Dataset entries

§

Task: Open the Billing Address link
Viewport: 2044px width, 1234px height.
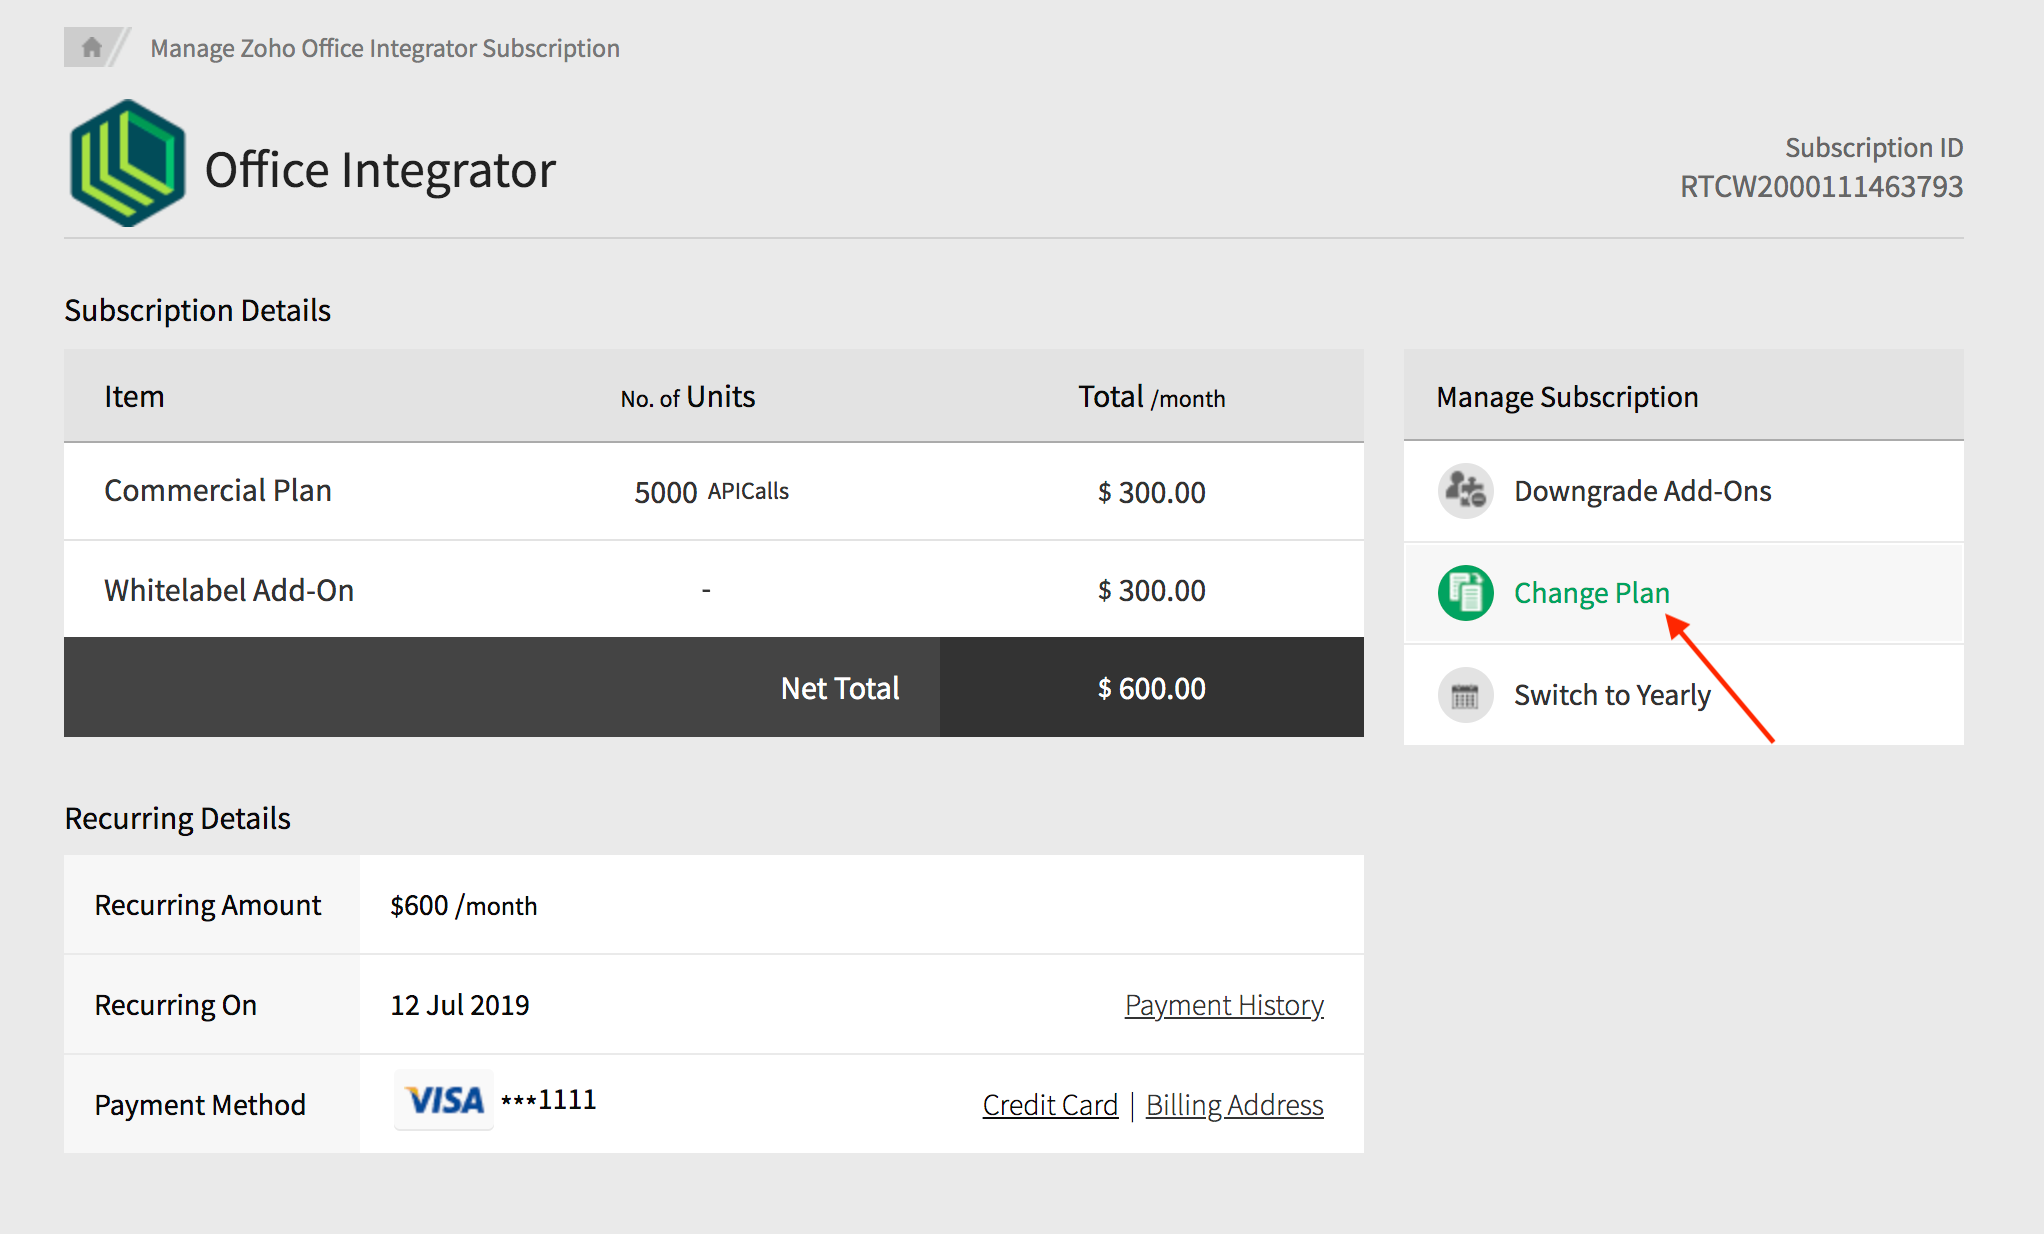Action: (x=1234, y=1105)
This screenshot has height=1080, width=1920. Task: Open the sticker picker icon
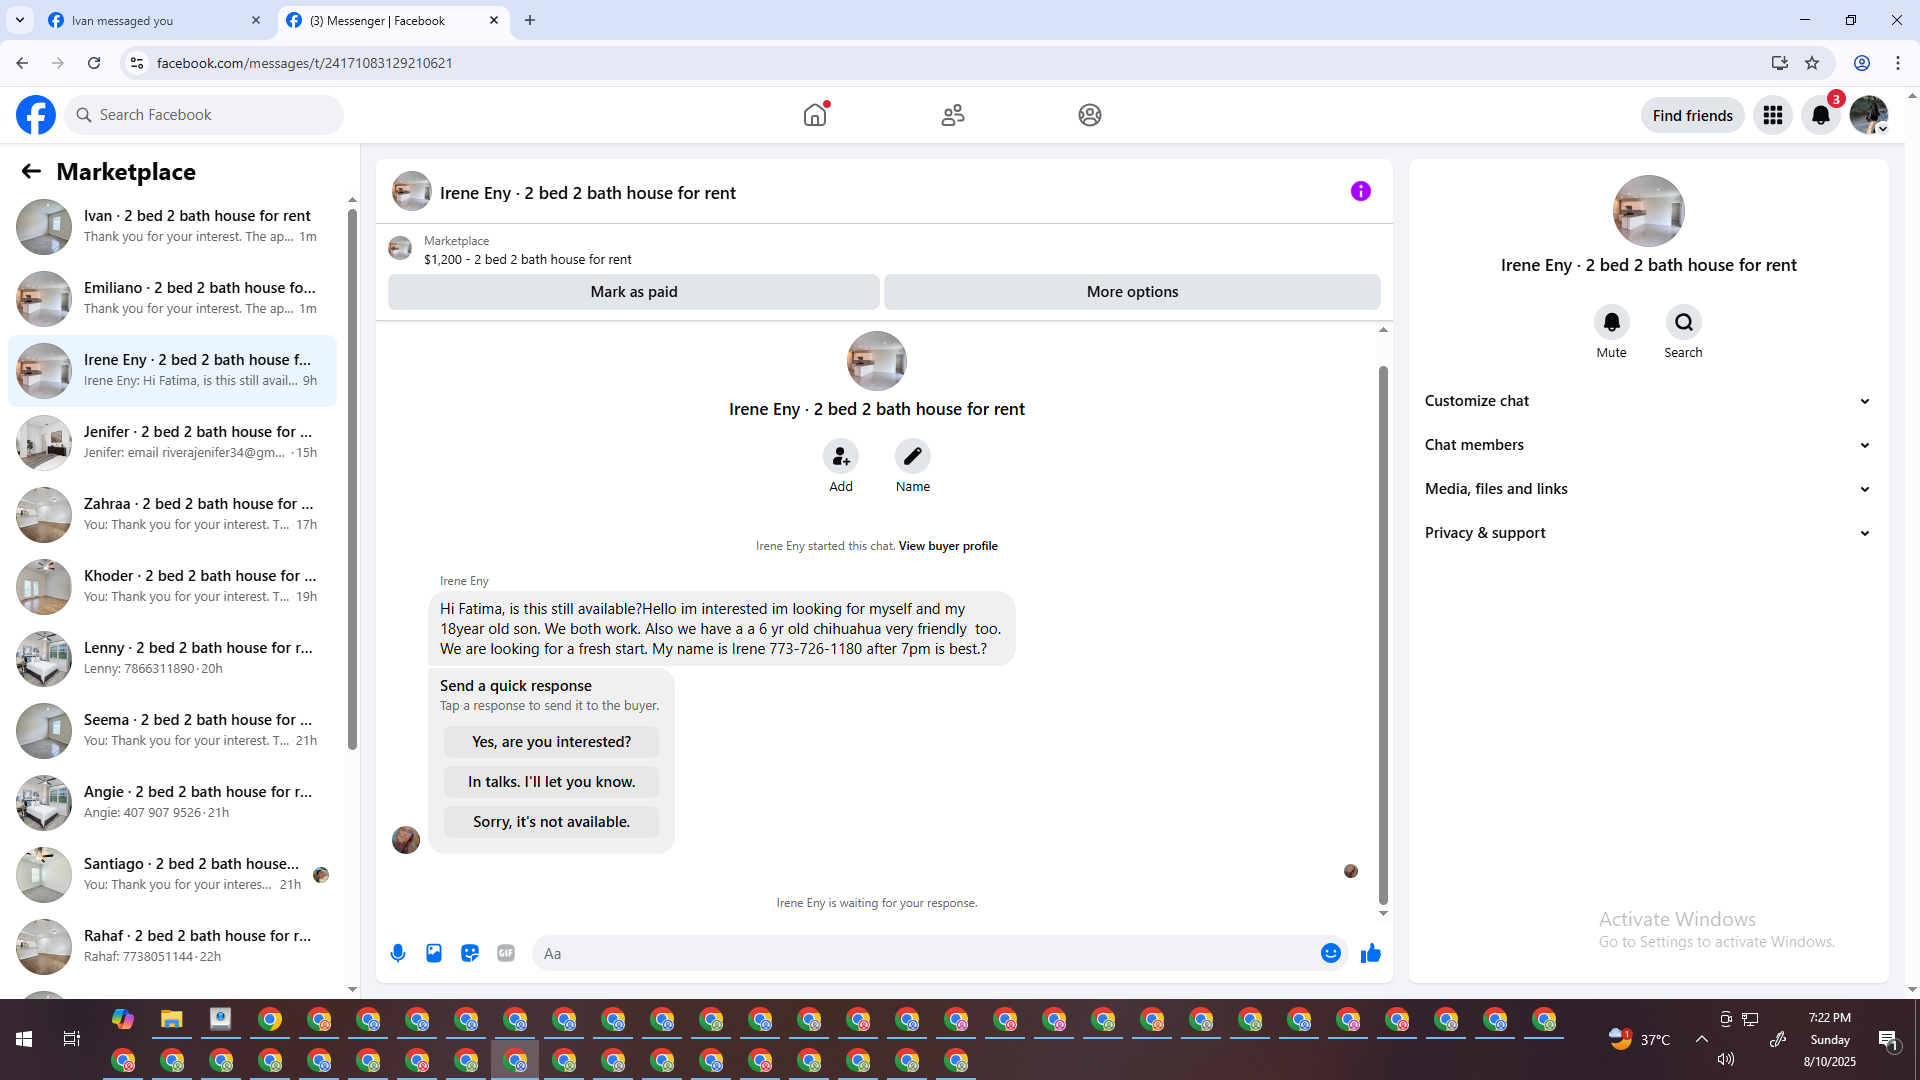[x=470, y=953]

§

- [WHAT TO PRODUCE] Every line above is to be returned exactly, with its pictures removed.

- [YOUR SOLUTION]
Task: Open the Billing Address link
Viewport: 2044px width, 1234px height.
Action: (x=1234, y=1105)
This screenshot has height=1080, width=1920. Task: Open the sticker picker icon
[x=470, y=953]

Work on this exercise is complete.